Todo se acelera en los preparativos del rapto de Natacha. Me acordaba de una escena parecida en Los hermanos Karamázov, mucho más detallista y truculenta. En esta me he sentido un poco como los niños cuando llaman exasperados al personaje ausente que puede desbaratarlo todo. ¡Cuéntaselo!, decimos a Sonia, perfectamente al cabo de lo que está pasando, la obnubilación aguda que padece Natacha.

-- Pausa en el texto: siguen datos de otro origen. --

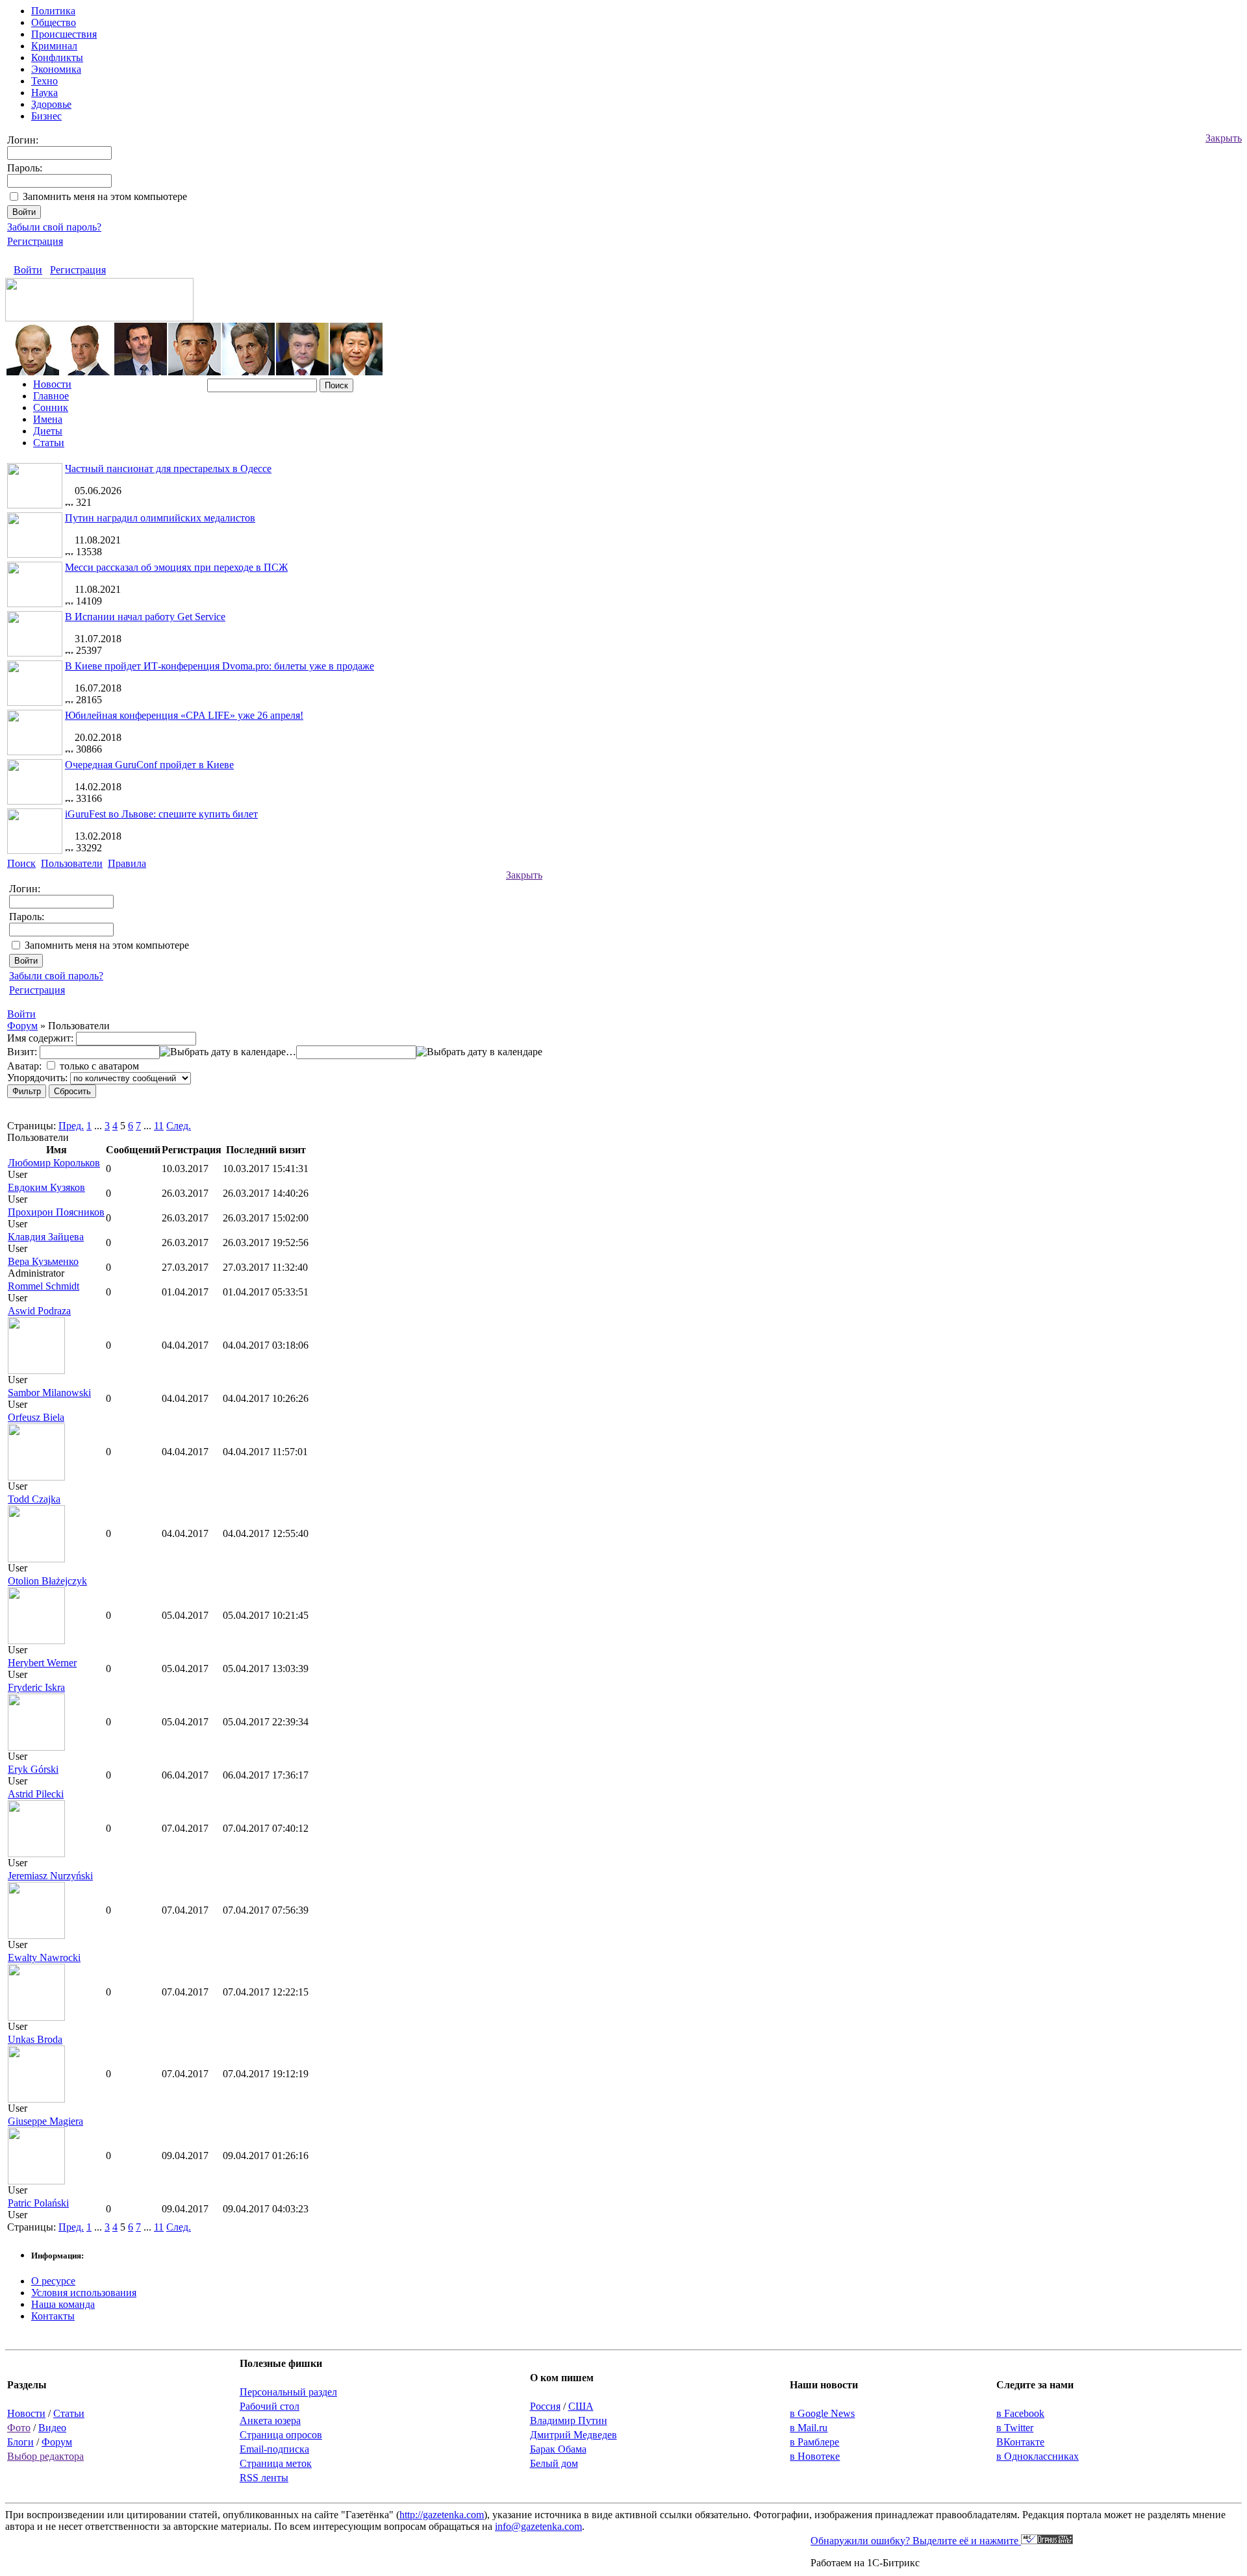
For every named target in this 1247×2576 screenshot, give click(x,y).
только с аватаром (99, 1065)
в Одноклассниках (1037, 2456)
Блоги (20, 2441)
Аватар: (24, 1065)
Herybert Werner (42, 1662)
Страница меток (276, 2463)
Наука (44, 92)
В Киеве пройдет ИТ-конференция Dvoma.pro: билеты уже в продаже (219, 665)
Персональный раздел (288, 2391)
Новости (52, 384)
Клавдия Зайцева (46, 1236)
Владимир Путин (568, 2420)
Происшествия (64, 34)
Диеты (47, 430)
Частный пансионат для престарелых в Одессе (168, 468)
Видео (52, 2427)
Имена (47, 419)
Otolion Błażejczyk (47, 1580)
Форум (22, 1025)
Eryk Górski (33, 1769)
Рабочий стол (269, 2406)
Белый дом (554, 2463)
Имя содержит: (40, 1038)
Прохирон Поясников (56, 1212)
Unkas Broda (35, 2039)
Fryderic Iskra (36, 1687)
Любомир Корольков (54, 1162)
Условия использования (83, 2292)
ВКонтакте (1020, 2441)
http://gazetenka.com (441, 2514)
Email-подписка (274, 2449)
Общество (53, 22)
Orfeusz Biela (36, 1417)
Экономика (56, 69)
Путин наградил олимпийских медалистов (160, 517)
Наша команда (63, 2304)
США (581, 2406)
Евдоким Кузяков (46, 1187)
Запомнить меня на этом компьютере (105, 196)
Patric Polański (38, 2202)
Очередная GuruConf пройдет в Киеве (149, 764)
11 (159, 1125)
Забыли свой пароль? (54, 226)
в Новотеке (815, 2456)
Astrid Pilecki (36, 1793)
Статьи (48, 442)
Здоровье (51, 104)
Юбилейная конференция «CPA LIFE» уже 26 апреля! (184, 715)
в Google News (822, 2413)
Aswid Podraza (39, 1310)
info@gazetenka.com (538, 2526)
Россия (545, 2406)
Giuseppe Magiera (45, 2121)
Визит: (22, 1051)
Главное (51, 395)
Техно (44, 80)
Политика (53, 10)
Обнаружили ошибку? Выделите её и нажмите (916, 2540)
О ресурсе (53, 2280)
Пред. (71, 1125)
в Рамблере (814, 2441)
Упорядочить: (37, 1077)
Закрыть (1223, 138)
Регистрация (35, 241)
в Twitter (1014, 2427)
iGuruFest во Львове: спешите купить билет (161, 813)
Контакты (53, 2315)
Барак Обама (558, 2449)
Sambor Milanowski (49, 1392)
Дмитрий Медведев (573, 2434)
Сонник (50, 407)
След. (178, 1125)
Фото (19, 2427)
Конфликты (57, 57)
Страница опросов (281, 2434)
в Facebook (1020, 2413)
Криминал (54, 45)
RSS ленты (264, 2477)
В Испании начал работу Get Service (145, 616)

El arte de novelar hace que demos ya por hecho que nadie va a evitar el rapto, y que nos sorprenda que no sea Pierre el que finalmente lo impide, sino la tremenda María Dmítrievna, la tía de Natacha, su anfitriona en Moscú, una matrona tipo Pardo Bazán con cuyo mal genio, desde el principio, nos habíamos identificado, y a quien agradecemos su perspicacia y su rápida reacción en el último momento.

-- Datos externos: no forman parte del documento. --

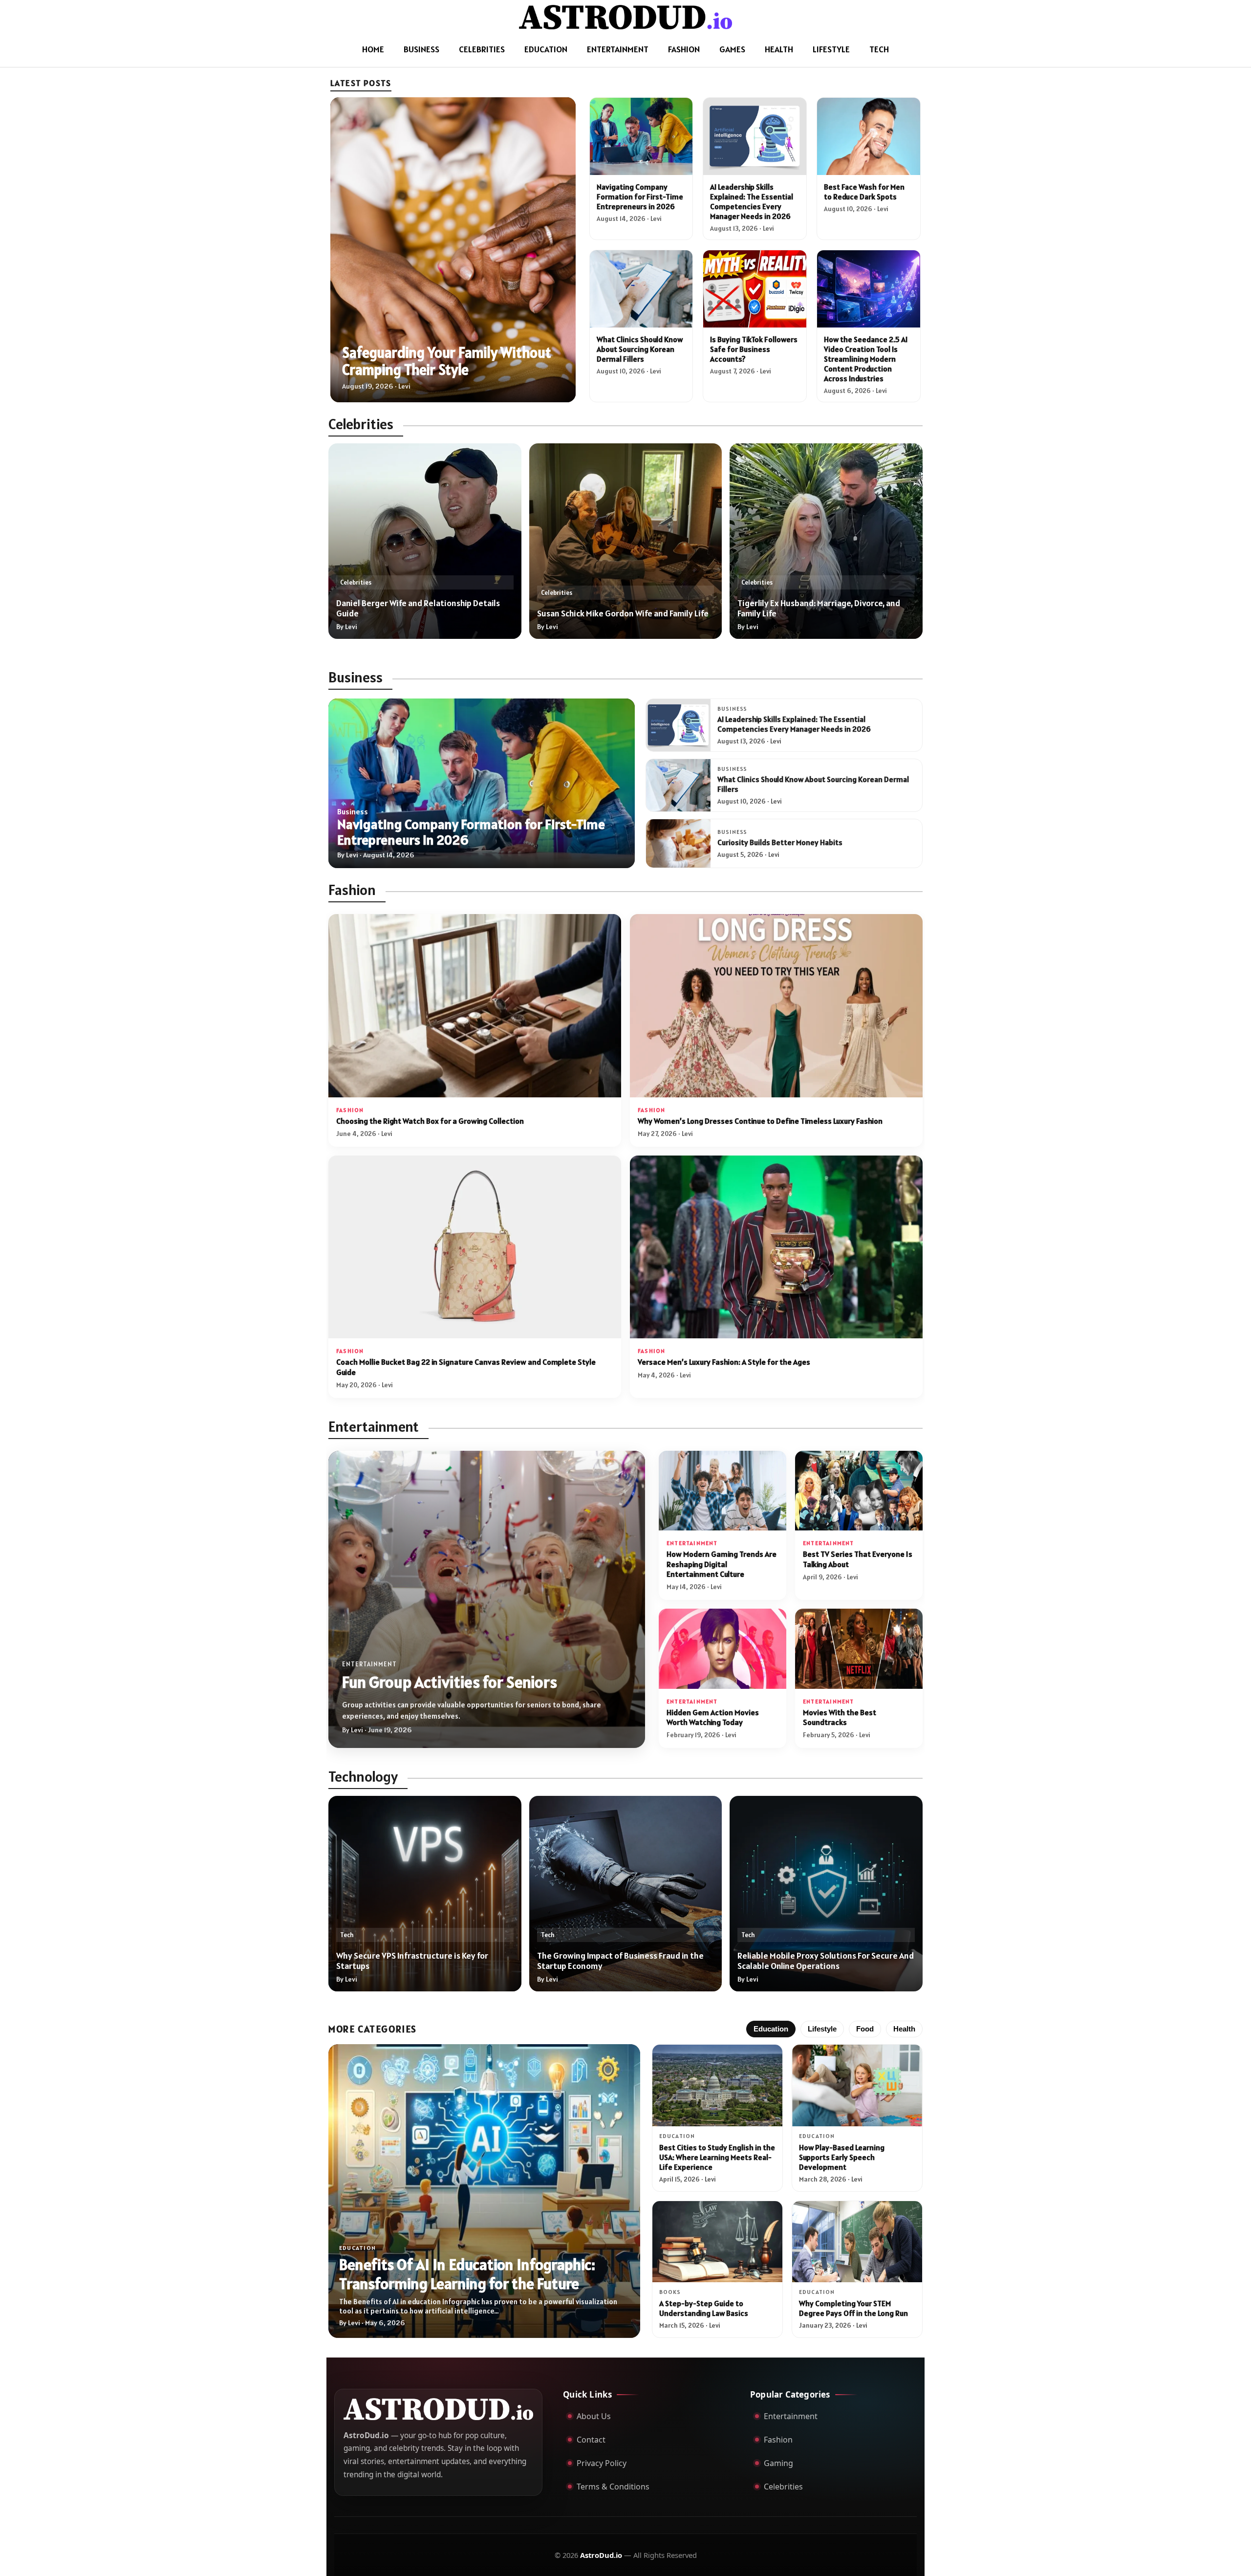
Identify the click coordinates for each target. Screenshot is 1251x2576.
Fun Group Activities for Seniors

Pierre, cuando por fin se entera, reacciona de un modo patético. No le da dos hostias a Anatole pero lo coge de la pechara y le rompe un botón. El otro, acojonado primero, impertinente después, acepta el dinero de Pierre “con una sonrisa tímida y vil”, la misma que usa su hermana, Glenn Close. Pero eso no es todo. Pierre no sólo ha perdido el control de sus manos, pero este detalle se lo guarda Tolstói para el final.
¿Qué esperaríamos ahora? ¿Una reconciliación? ¿Qué no esperaríamos? La actitud de Andrei nos decepciona un poco, como si no mereciera la pena haber sufrido tanto con el enamoramiento de Natacha. Creíamos que Andréi se lo iba a tomar peor, y no sólo eso, sino que la princesa María también reacciona mal. Primero ha escrito a Natacha para calmar su conciencia (después del desabrido recibimiento que le dedicara, al principio de este círculo argumental), pero ahora Pierre ve en el rostro de María el alivio de quien se ha quitado de encima a una familia de clase inferior como la familia Rostov.
¿Es esto verdad, o es lo que ve Pierre? No sabríamos qué decir, porque la última escena, con Pierre medio declarándose a Natacha, desatadas no sus manos, pero sí su lengua, nos vuelve a llenar de confusión. ¿También Pierre? Pues sí. Tolstói ya nos había advertido de ello desde la primera línea.